Court Opinion

ID: 5063748
Source: CourtListenerOpinion
Date Created: 2021-10-01 09:38:12.810888+00
Date Added: 2024-06-11T08:19:32.252752
License: Public Domain

STEPHENS, Chief Justice.
Jewell Penn appeals to this Court from a judgment and conviction of the Crittenden Circuit Court sentencing him to one year in the State Penitentiary on a charge of bribing a witness, KRS 524.020, and a $500.00 fine on a charge of trafficking in marijuana KRS 218A.140. The Court of Appeals affirmed and we granted discretionary review limited to the sole issue of the bribery conviction.
The facts in this appeal center around the discovery and seizure of a quantity of marijuana found on a tract of land owned by Movant.
The only testimony pertinent to the bribery issue was that of Norris “Buddy” Singleton. Singleton testified that Penn came to his house to ask Singleton if he knew anything about the marijuana patch Singleton had seen on Penn’s property. Singleton testified that Penn “asked me not to say anything about it and he said that the patch didn’t belong to him and that people that owned it would give me a certain amount of money not to say anything about the patch....” Singleton testified that Penn said the amount that he was told he would be given was $10,000, and he felt that Penn was authorized to make the offer. He also said that in his own mind he did not feel he was being offered the $10,-000 not to testify in court.
The sole issue before this Court in this appeal is whether the evidence presented at trial was sufficient to support the conviction.

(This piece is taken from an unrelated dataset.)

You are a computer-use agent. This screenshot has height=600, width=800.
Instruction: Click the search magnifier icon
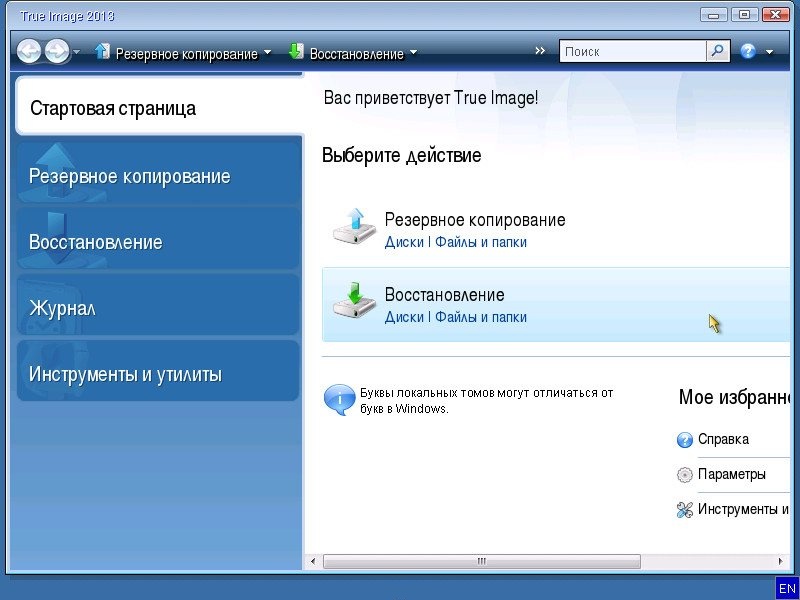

KRS 524.020 is as follows:
524.020. Bribing a witness. (1) A person is guilty of bribing a witness when he offers, confers or agrees to confer any pecuniary benefit upon a witness or a person he believes may be called as a witness in any official proceeding with intent to:
(a) Influence the testimony of that person; or
(b) Induce that person to avoid legal process summoning him to testify; or
(c) Induce that person to absent himself from an official proceeding to which he has been legally summoned.
(2) Bribing a witness is a Class D felony. (Enact. Acts 1974, Ch. 406, § 201.)
Movant contends that the evidence is insufficient to sustain a charge of bribery because there is no allegation in the indictment nor is there any proof in the record that there was any “official proceeding” underway at the time of the attempted bribe and therefore Singleton could not be a “witness” as contemplated by the stat*137ute. Movant argues that for a bribery-conviction to be sustained the alleged bribe must have been offered during the time that a trial, formal proceeding, inquiry or investigation was pending in which the “witness” or one about to be called as a “witness” was to give testimony.
As authority for this position, movant cites the case of, Commonwealth v. Bailey, Ky., 82 S.W. 299 (1904). Bailey is no longer controlling since it was based on a statute which is no longer in existence.
The language of the current statute requires a contrary result to that of Bailey. KRS 524.020 says that: “A person is guilty of bribing a witness when he offers, confers or agrees to confer any pecuniary benefit upon a witness or a person he believes may be called as a witness ...” [Emphasis added.] The inclusion in this statute of the above underlined language broadens the scope of the statute to include the bribe offered under the facts of this case. KRS 524.020 was enacted to prevent this kind of corrupt interference with the judicial process and the proper administration of justice. The question is not whether the person offered the bribe has technically been classified as a “witness” in a pending proceeding so much as it is whether the person offered the bribe, “... may be called as a witness in any official proceeding ...” The current statute’s specific use of the word “may” in and of itself removes the absolute requirement previously imposed by Bailey, that the accused should know that the person to whom the bribe was offered was in fact a witness. The jury must only be convinced that the accused had an intent to influence the testimony of a potential witness.
Under this interpretation of KRS 524.020 it is clear that Singleton’s testimony at trial provides sufficient evidence to support the conviction. Trowel v. Commonwealth, Ky., 550 S.W.2d 530 (1977).
The judgment of the Crittenden Circuit Court is affirmed.
STEPHENS, C.J., and AKER, GANT, STEPHENSON, VANCE, and WINTER-SHEIMER, JJ., concur.
LEIBSON, J., dissents and files a dissenting opinion.